Ser empresária, para mim, nunca foi apenas sobre resultados, metas ou crescimento financeiro. Ao longo da minha trajetória, entendi que liderar também é assumir um papel ativo na transformação das pessoas e, como consequência, da sociedade. É nesse ponto que o voluntariado deixa de ser algo pontual e passa a fazer parte da vida de forma genuína.
Conhecer o trabalho do Instituto Flavio Luís Ferrarini e de tantas entidades das quais participo ao longo de mais de 25 anos foi um divisor de águas. São iniciativas que atuam diretamente na vida de crianças, adolescentes e suas famílias, oferecendo não apenas assistência, mas oportunidades reais de desenvolvimento, dignidade e esperança.
Quando nos aproximamos de causas assim, percebemos que o impacto vai muito além do que imaginamos. Ele transforma quem recebe, mas, principalmente, quem doa seu tempo, atenção e presença. O voluntariado tem essa força silenciosa: aproxima pessoas, desperta consciência e nos lembra do valor das conexões humanas.

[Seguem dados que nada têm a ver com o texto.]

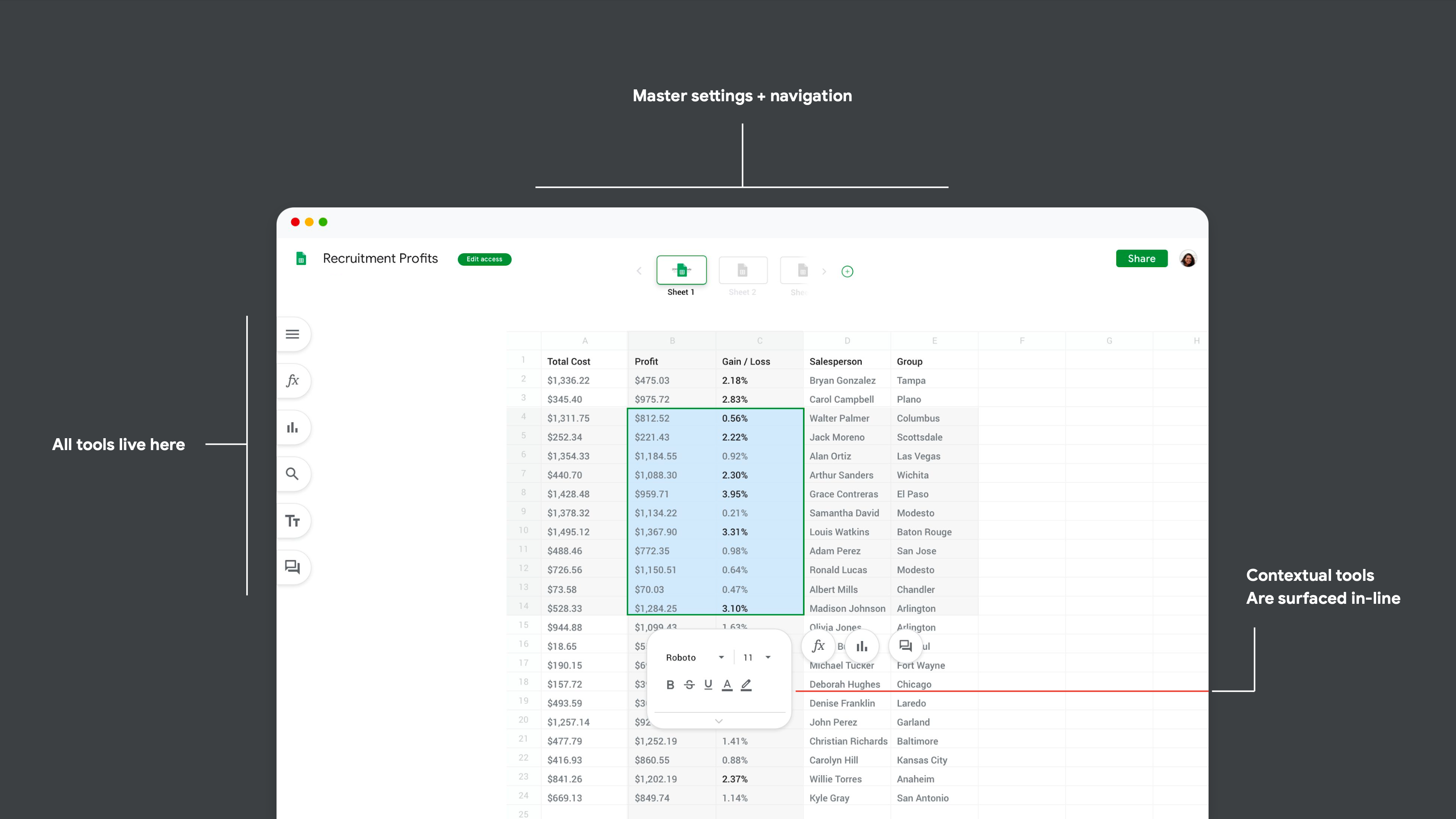
Task: Toggle strikethrough formatting in popup
Action: (x=689, y=685)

Muitas vezes, acreditamos que precisamos ter muito para poder ajudar. Mas o voluntariado nos mostra justamente o contrário. Ele fala sobre disponibilidade, empatia e atitude. Sobre sair do próprio conforto e enxergar o outro com mais sensibilidade. Pequenos gestos, quando feitos com verdade, têm o poder de transformar realidades.
Como empresária, entendi que posso — e devo — levar esse olhar também para dentro dos meus negócios. As pessoas que recebo, atendo e os colaboradores que caminham comigo merecem ser vistos com cuidado, respeito e humanidade. Hoje, o voluntariado não está separado da minha vida profissional; ele faz parte da essência da forma como escolhi empreender.

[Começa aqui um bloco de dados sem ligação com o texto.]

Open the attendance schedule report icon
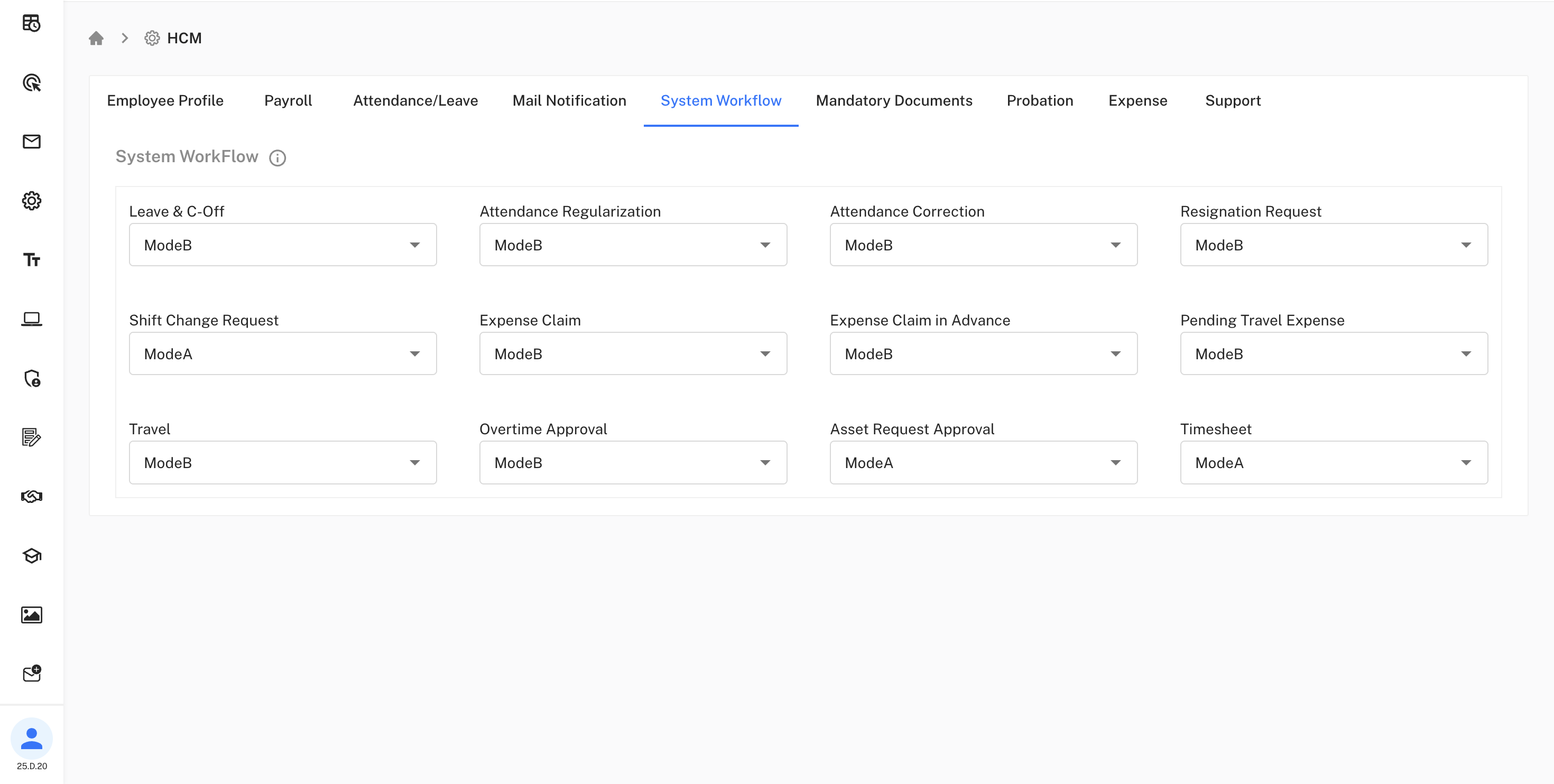Screen dimensions: 1554x784 coord(31,24)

Também acredito que empresas têm a capacidade de inspirar movimentos positivos quando escolhem atuar com propósito. Crescimento verdadeiro não acontece apenas através de números, mas pela capacidade de gerar valor compartilhado com a comunidade e com o planeta. Empresas que compreendem seu impacto humano deixam marcas muito mais profundas e constroem legados que ultrapassam resultados financeiros.
Ao longo dos anos, percebi que o voluntariado não transforma apenas comunidades — ele transforma a nossa forma de viver. Aprendemos a agradecer mais, a julgar menos e a reconhecer aquilo que realmente importa. Em uma rotina tão acelerada, dedicar tempo ao outro é também uma forma de resgatar presença, afeto e sentido.
No fim, empreender e servir não são caminhos opostos. Pelo contrário: quando caminham juntos, constroem algo muito mais poderoso — um legado capaz de transformar vidas, dentro e fora da empresa.